Described by Catlin as a dignified chief who /,commanded great respect for his eloquence, and deportment Grizzly Bear was painted with a handsome pipe in his hand, and wampum on his neck (Letters and Notes, vol. 2, p. 147, pl. 258; 1848 catalogue, p. 25).
Probably painted in Washington in January 1831, when Grizzly Bear and thirteen members of his tribe visited the capital to negotiate the sale of a portion of their tribal lands. A treaty signed by the Menominee on February 8, 1831, includes the names of eleven of the twelve male subjects listed in the 1848 catalogue between numbers 218 and 231. Catlin's presence in Washington in January 1831 is certain (see Roehm), and the Menominee portraits are very different from the one Winnebago example, apparently painted at Prairie du Chien in the summer of 1830. They have more in common with the Fort Leavenworth series of the fall of that year, and their small size connects them with other groups that must have been painted in Washington.

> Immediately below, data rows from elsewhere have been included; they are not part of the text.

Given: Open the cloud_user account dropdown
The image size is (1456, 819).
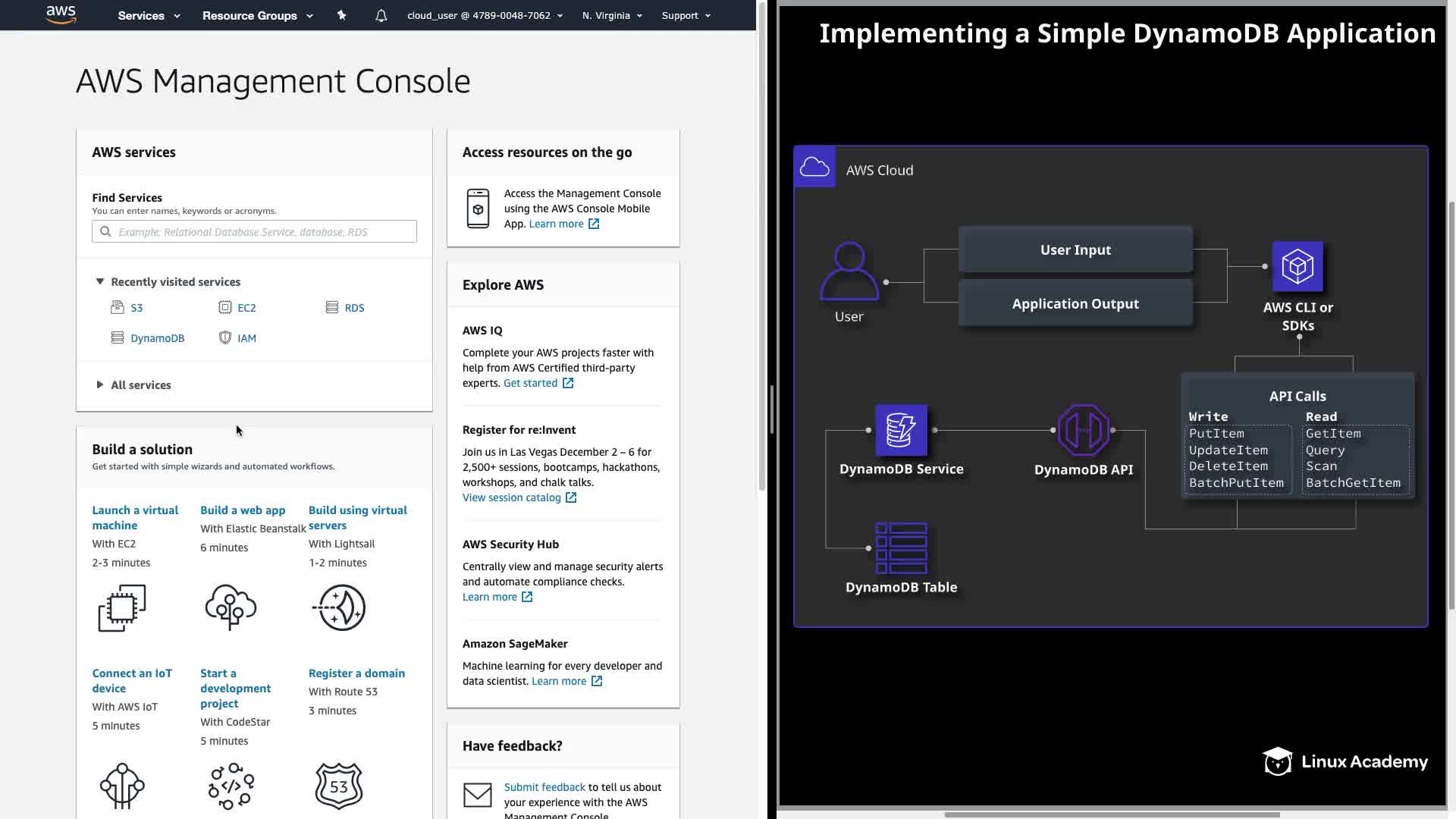Looking at the screenshot, I should click(485, 15).
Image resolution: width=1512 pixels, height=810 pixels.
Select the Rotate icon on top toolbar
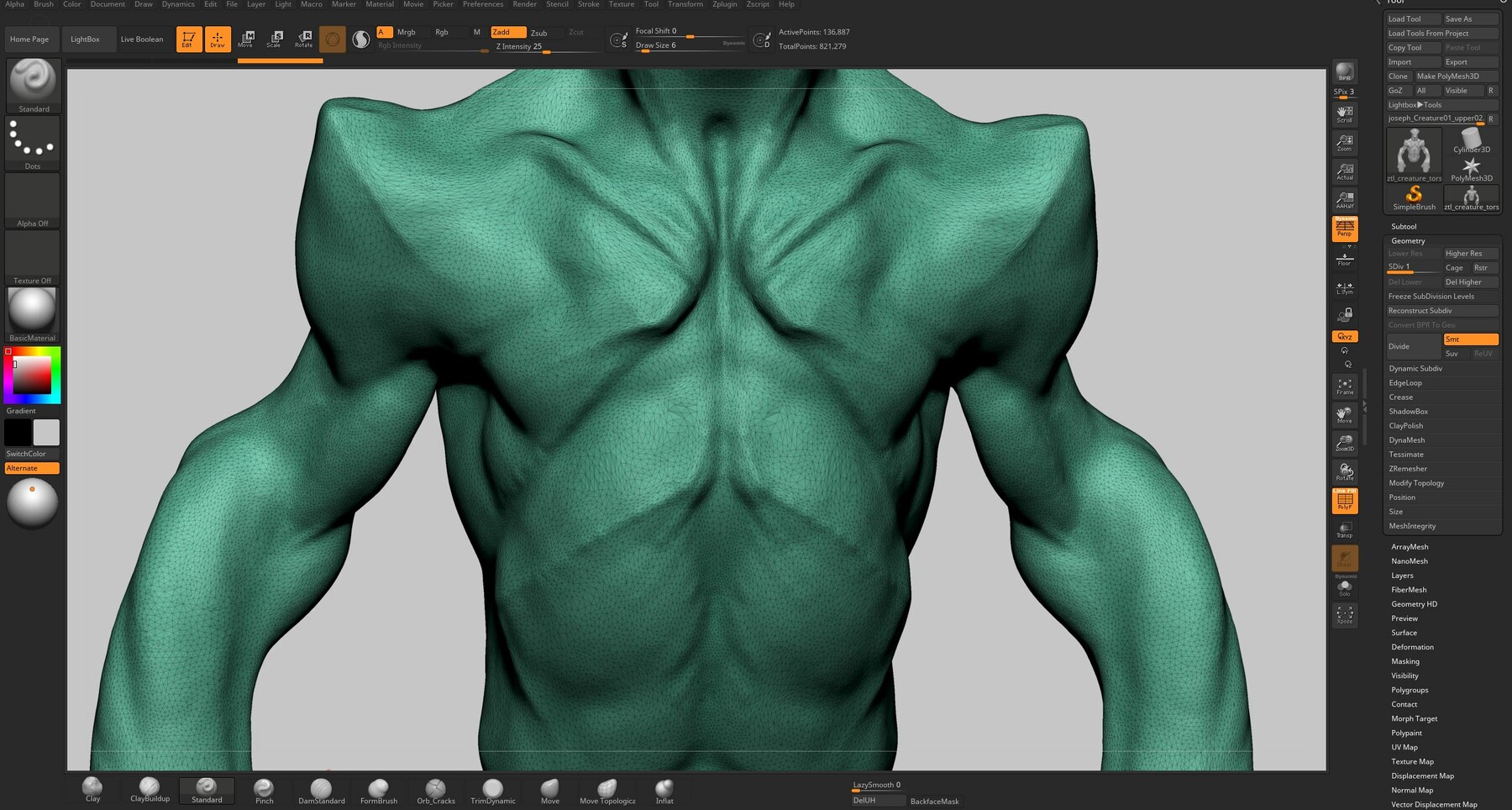coord(303,39)
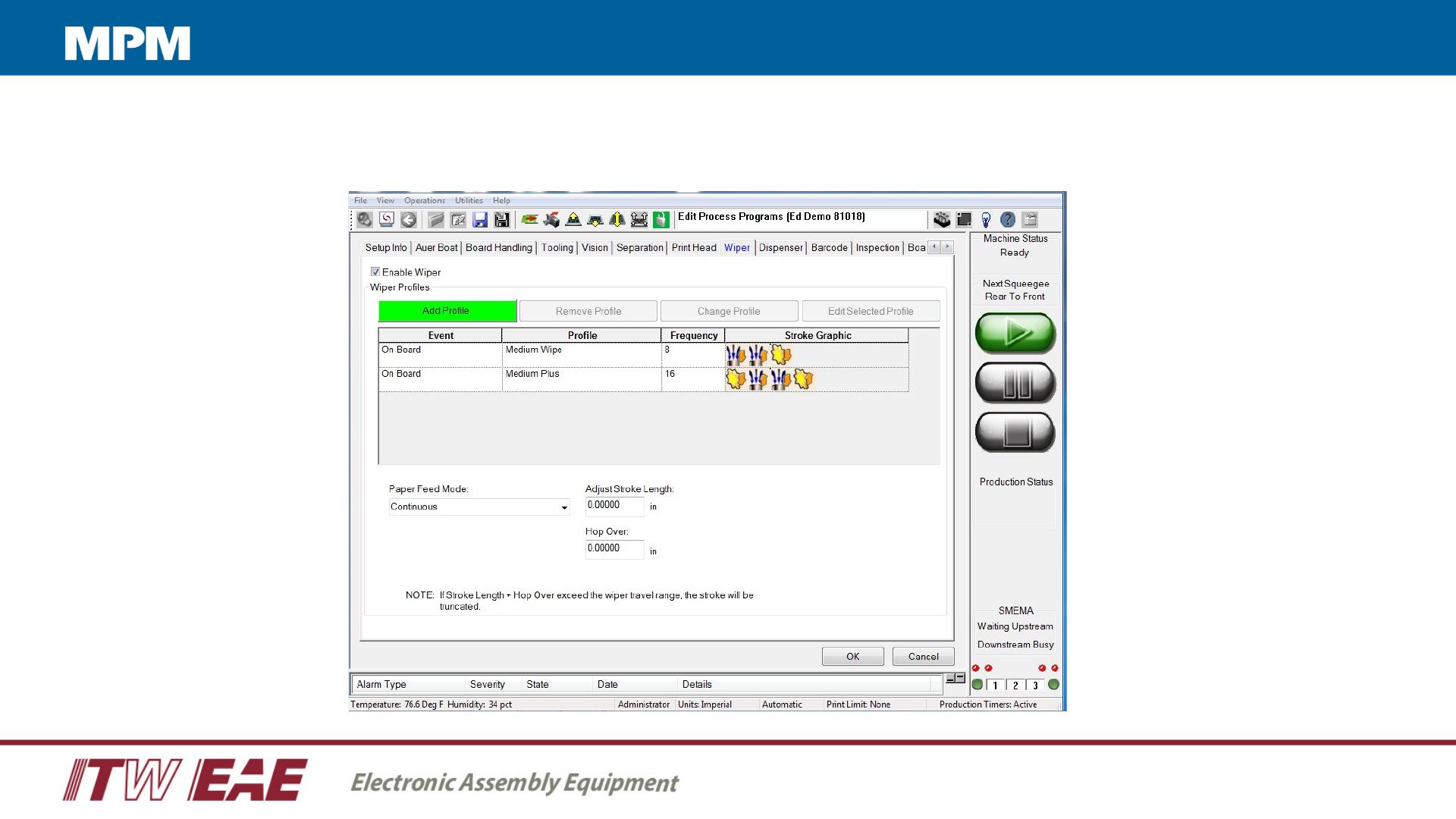Image resolution: width=1456 pixels, height=819 pixels.
Task: Click the light bulb toolbar icon
Action: coord(986,220)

The portrait of Grizzly Bear is painted with a flourish and fullness of expression that distinguishes it among the Menominee group. Were it not for its size (the uniform dimensions this series), and the schematic modeling of eyes and lips, one would be tempted to assign it to one of Catlin's later visits to Prairie du Chien. The succeeding portraits in this group, which Donaldson incorrectly dates 1835 or 1836, are modeled with heavier, less vigorous strokes, and costume details sometimes lack a sharp and careful definition. The unfortunate condition of several portraits further contributes to their uneven appearance.
Grizzly Bear appears again in cartoon 17, with his wife and son.